##### Extrait source

Macadam agonie

samedi 29 avril 2017, par Etienne.

Elle est étendue sur le flanc, à l’entrée de Crest, sur le macadam. A sa bouche une flaque de sang, vermillon frais. A sa croupe, une tâche d’urine. Quand mon père est mort, lui aussi a laissé échapper un filet d’urine. Dans la terreur de la mort proche, les sphincters se relâchent. Je contemple cette bête à mes pieds. Je cherche le regard de la biche : je vois une mer vert bleu, profonde, limpide. A mi eau flotte encore une lueur de vie. Du fond de l’abysse où la bête sombre, où se dissout son existence, l’animal me regarde. Mes yeux se portent vers la délicate courbe de son ventre : je jurerai qu’il palpite encore.

##########
##### Extrait des données

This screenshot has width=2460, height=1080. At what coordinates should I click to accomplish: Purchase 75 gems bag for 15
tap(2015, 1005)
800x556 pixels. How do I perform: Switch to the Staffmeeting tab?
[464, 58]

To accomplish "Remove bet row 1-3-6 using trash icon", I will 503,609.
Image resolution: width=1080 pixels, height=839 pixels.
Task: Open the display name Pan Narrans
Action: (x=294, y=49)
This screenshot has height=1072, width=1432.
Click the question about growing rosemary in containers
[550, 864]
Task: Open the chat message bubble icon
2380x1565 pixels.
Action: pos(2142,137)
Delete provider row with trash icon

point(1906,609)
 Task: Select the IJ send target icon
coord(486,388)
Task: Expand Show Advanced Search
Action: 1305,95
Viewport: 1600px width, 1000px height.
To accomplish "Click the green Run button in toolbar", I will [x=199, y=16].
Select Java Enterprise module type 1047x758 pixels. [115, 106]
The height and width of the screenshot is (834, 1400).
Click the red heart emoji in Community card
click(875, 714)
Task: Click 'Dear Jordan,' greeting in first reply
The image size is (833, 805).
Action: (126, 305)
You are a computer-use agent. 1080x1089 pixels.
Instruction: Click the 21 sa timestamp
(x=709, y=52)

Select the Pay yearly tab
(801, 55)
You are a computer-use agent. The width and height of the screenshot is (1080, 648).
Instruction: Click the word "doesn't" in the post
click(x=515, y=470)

##########

■ **Consignes des tâches**
- a) D'après le récit de la biche, où l'animal est-il étendu ?
- b) Prolongez le récit de la biche en reprenant juste après sa dernière phrase.

■ **Résultats par tâche**
- a) Sur le flanc, à l'entrée de Crest, sur le macadam.

- b)
Arrive un grand type. En trois ou grandes enjambées décidées il approche, et vlan ! flanque un grand coup de pied à l’animal. Histoire de vérifier qu’il est bien mort. Les chairs rebondissent, toute encore pleine de l’élasticité de la vie. C’est un corps à l’agonie que l’énergumène vient de frapper.

-  Comment osez-vous ? Pourquoi l’avez-vous frappée ».
-  Frappé quoi, frappé qui ?

L’homme ne s’est même pas rendu compte de sa violence. Il n’a pas à ses pieds un corps qui souffre, un corps sensible, un corps qui voit et a peur. Juste une masse de viande, un objet.

- Je suis de la fédération de chasse : je sais ce qu’il faut faire dans ce genre de cas.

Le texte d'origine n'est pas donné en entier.